If our memory serves us right, our biological paternal grandfather was from Ireland, though this fact was lost thanks to dissociative amnesia, other than vague wisps. (On top of that, our maternal grandfather had a Celtic surname, though Scottish/Welsh rather than Irish.) If anyone has the right to choose an Irish name, it’s us. We’re just as Irish as we are Black American. And even if we weren’t, we’re allowed to choose whatever name we jolly well like, and Irish names are common enough in the English-speaking world for that not to be the case. There are innumerable Black men called Sean, Shawn, Shaun, DaShawn, LaShaun. Many years ago, we knew a Black woman called Siobhán, and there are others called Shavonne, which is just a respelling of the Irish name. But no matter. I burst into tears and was miserable for days. I’m English with an Irish mother. Of all of us, I am one of the most connected to our Irish background, along with Fiona. Yet again, someone couldn’t see past our skin colour, and it was especially painful to see it come from someone we held in such high regard.
Hess was also upset, though it manifested as anger, rather than my sorrow: he asked her, “What would be better? Jamal or something?” They said no, but the damage had been done: we had fallen victim to racial stereotyping and pigeonholing. We are not, and will not be, limited to stereotypical names like Jamal or Latisha (even though those names are Arabic and Latin—Latisha is merely a respelling of Letitia or Laetitia, Latin for “happiness”).
This friend also showed concern that all the photos we used to represent ourselves were of white people. Most of this was because we couldn’t find good stock photos to represent us well, so we went for pictures that gave a vague impression. I’m the one who does most of the art here, and at the time my skills weren’t up to the task.

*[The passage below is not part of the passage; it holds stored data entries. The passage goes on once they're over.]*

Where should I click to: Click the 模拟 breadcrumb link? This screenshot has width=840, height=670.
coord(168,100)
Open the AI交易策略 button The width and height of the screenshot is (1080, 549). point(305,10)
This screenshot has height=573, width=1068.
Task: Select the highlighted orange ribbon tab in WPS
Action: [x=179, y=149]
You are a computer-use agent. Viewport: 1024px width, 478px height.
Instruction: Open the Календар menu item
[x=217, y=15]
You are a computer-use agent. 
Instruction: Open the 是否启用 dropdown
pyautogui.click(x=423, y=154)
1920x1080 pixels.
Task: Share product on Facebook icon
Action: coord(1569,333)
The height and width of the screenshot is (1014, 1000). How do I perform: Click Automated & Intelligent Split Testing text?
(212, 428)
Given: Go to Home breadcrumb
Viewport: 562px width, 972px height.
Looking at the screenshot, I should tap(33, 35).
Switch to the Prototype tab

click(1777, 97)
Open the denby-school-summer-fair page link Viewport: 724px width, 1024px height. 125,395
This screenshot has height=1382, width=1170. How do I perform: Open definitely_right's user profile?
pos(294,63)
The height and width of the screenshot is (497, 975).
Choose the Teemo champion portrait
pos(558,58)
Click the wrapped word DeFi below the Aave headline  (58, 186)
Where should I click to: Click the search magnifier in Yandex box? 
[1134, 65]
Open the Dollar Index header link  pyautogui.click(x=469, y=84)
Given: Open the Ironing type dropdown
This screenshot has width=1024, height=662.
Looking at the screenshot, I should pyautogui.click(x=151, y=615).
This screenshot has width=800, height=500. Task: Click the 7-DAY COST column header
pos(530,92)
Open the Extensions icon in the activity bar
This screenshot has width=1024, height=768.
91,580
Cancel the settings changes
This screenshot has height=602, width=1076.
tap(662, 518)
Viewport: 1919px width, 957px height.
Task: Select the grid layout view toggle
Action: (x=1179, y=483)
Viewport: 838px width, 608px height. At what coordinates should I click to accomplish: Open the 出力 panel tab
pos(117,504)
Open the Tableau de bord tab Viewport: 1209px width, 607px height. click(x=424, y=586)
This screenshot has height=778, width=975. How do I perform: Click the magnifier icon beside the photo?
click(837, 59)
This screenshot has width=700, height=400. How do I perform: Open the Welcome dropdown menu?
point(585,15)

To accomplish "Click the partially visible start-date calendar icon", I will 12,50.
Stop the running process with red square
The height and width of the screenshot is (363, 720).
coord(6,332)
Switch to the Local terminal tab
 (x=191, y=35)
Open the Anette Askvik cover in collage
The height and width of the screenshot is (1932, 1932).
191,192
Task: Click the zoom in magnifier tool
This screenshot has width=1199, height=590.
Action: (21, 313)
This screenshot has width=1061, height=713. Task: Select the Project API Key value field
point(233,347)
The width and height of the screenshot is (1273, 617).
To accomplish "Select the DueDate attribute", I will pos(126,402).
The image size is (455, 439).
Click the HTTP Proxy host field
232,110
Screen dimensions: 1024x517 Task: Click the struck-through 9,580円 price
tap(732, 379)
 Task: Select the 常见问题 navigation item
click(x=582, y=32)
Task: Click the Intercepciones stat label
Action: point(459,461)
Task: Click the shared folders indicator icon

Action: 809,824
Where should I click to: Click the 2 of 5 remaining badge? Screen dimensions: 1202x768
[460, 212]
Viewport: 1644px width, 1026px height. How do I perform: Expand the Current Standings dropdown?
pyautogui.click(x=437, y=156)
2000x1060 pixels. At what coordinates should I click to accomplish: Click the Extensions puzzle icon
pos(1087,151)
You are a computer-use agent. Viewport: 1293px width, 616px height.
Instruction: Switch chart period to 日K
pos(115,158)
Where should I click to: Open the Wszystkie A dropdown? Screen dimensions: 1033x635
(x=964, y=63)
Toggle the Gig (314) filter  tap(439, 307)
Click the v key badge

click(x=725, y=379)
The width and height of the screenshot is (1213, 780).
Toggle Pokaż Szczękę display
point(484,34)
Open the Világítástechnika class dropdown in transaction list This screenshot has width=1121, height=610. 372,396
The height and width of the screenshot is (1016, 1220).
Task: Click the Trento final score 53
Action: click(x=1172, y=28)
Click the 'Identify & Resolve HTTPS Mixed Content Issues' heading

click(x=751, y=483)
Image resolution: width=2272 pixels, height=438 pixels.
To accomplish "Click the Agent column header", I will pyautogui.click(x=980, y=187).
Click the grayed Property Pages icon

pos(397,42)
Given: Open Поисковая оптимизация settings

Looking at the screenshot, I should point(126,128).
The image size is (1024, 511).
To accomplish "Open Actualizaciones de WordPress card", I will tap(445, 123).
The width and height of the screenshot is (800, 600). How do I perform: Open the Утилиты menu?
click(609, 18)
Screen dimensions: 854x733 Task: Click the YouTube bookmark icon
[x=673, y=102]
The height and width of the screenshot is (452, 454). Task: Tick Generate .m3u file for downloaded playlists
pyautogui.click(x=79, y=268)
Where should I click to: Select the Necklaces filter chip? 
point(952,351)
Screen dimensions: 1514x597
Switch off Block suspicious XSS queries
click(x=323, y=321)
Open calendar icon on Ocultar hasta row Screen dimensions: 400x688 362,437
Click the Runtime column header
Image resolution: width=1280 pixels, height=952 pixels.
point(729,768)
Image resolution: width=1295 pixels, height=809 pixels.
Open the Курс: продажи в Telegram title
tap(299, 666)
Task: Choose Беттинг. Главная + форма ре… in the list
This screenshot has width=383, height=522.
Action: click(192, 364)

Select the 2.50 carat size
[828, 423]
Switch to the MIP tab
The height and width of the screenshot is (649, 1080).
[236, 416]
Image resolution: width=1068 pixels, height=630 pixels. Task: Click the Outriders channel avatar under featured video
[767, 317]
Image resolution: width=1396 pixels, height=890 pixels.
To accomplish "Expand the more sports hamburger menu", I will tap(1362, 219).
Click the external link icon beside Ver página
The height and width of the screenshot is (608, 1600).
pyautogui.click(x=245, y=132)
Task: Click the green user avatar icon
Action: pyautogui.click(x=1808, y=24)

Just as we with the comment about the “weird” Irish name, we were horrified that our skin colour overrode any other consideration. I don’t think this friend even saw us as separate people, just aspects of a nonexistent “real one.” (Also, to paraphrase Mean Girls, you don’t just go around asking people why they’re white, Karen.) We felt as though we weren’t allowed to have any kind of individuality whatsoever. I was astounded by the superficiality of this person’s behaviour, and I know I wasn’t the only Promethean to feel that way.
Fortunately, we distanced ourselves from this person over time without cutting off contact, and they did apologise a year later. But we are still more than a little angry about the amount of racism we have encountered, even from people who profess to care about us and our welfare. We aren’t the only system whose members’ ethnic backgrounds don’t exactly match their front body’s. The majority of systems we’re friends with also have racially diverse members. No, I’m not Black, but that doesn’t make my individual background illegitimate. It just draws from a different part of our heritage. (And even if it didn’t, it would still hold value, since cultural identities are not based solely on genetic markers.)
It’s all right for systems to ally themselves closely with their external ethnic background, but it’s also fine not to do so. As long as stereotyping and bigotry are avoided, there is no right or wrong way to express subjective cultural backgrounds within a system.